Dublin procedure

The Dublin procedure’s main objective is to determine a single Member State as responsible for examining an application for international protection lodged in one of the Member States by a third-country national or a stateless person (hereinafter "responsible Member State") .
(E.g. A citizen of a third country or a stateless person submitting the first application for international protection in Member States in Romania. The application is analyzed by the Romanian authorities and, during processing the application for international protection the citizen leaves unlawfully the Romanian territory and reaches Austria. The person applies for international protection in Austria. At that moment this person appears with a request for international protection lodged in both Romania and Austria. Given that the application for international protection lodged in Romania was the first application submitted to the Member States, Romania will be the Member State which will examine the application for international protection lodged by the third-country national or by the stateless person in Austria. Therefore, the citizen in question will be transferred to Romania)

Applicability:
The Dublin regulation is applicable only when a citizen of a third country or stateless person has submitted an application for international protection in one of the Member States. To understand the applicability of this procedure it is necessary to know the current legislation. From the provisions of the Regulation as well as from the practice gained in Romania the following main cases of applicability of the Dublin procedure result:

  • If the citizen of a third country or a stateless person applies for international protection in Romania, and after verification it is proved that they had filed an earlier application in another Member State;
  • If the citizen of a third country or a stateless person is illegally in Romania, and after verification it is proved that they had previously filed an application for international protection in another Member State;
  • If the citizen of a third country or a stateless person applies for international protection in Romania, and after verification it is proved that they were caught with illegal entry in another Member State;
  • If the citizen of a third country or a stateless person applies for international protection in Romania, and after verification it is proved that they are in possession of one (more) visa(s) or of one (more) valid stay document(s) issued by another Member State that had previously allowed them to enter the territory of the Member States, or even if these documents have not been used to enter the territory of the Member States.
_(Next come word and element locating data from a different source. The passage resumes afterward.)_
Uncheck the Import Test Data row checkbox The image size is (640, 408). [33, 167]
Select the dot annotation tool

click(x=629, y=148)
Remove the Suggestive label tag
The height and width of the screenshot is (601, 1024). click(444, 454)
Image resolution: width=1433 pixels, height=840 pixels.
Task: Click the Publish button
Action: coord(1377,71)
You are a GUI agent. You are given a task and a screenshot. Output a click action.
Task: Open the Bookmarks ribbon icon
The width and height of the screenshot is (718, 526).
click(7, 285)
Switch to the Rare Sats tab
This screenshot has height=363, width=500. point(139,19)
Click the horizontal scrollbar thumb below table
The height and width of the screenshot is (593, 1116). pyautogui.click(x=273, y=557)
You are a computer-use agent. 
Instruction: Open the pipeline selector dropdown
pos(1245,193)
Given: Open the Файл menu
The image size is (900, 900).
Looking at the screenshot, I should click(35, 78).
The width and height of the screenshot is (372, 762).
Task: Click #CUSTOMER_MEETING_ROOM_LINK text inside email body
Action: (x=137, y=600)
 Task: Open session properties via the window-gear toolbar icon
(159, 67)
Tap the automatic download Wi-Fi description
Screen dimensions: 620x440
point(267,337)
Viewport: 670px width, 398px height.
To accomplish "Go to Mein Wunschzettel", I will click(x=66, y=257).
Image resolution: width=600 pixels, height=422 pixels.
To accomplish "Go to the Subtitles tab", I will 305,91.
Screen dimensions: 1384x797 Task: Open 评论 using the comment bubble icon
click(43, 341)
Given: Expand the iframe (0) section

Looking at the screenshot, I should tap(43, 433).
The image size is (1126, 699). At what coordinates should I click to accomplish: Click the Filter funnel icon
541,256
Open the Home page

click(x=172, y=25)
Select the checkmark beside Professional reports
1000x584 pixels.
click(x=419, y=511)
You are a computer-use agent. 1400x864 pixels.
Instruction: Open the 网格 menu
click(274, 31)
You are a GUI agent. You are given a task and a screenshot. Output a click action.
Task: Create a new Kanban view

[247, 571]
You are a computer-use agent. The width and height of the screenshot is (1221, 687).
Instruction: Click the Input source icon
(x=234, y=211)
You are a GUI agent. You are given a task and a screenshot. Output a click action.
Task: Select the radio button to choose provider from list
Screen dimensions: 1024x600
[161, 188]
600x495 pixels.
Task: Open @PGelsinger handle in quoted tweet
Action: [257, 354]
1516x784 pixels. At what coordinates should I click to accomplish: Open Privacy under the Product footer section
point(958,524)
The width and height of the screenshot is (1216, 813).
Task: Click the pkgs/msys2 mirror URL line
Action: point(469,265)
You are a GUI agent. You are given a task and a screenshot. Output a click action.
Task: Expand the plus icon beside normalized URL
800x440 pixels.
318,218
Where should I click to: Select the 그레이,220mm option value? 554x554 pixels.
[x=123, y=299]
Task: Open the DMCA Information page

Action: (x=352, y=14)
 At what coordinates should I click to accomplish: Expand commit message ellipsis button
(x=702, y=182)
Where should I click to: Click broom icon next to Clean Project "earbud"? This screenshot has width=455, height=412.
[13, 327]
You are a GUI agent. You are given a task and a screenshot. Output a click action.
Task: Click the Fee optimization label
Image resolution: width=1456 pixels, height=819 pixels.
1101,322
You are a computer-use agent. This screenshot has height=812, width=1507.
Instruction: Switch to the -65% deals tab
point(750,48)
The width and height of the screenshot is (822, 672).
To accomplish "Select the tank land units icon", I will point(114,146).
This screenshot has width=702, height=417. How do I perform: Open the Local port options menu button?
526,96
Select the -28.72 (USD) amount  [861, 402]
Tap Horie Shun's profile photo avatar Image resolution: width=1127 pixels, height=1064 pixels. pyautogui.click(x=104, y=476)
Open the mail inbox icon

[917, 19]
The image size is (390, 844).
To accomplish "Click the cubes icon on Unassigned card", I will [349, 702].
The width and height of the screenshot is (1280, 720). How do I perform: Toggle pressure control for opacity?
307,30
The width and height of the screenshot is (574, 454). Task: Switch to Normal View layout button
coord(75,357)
To these situations other may be added, deriving from the provisions of Regulation (EU) no. 604/2013 of the European Parliament and of the Council establishing the criteria and mechanisms for determining the Member State responsible for examining an application for international protection lodged in one of the Member States by a third-country national or a stateless person (Dublin Regulation III ). Among these situations there can be identified cases where the applicant for international protection is an unaccompanied minor or where discretionary clauses can be invoked ".
It should also be known that the Dublin Regulation is applied with regard to the principles provisioned by the law and to the hierarchy of criteria as stated.
The Dublin procedure takes between 2 weeks to 2 months according to the terms of the Community legislation. After a Member State assumes the responsibility, the third-country national or the stateless person will be transferred to that Member State. The term of transfer is between 6 and 18 months. The third-country national or the stateless person transferred to the responsible Member State will follow the procedure for international protection of that country. If the third-country national or the stateless person travels without permission in one or more Member States, the States concerned will conduct the necessary activities for them to be transferred to the responsible Member State.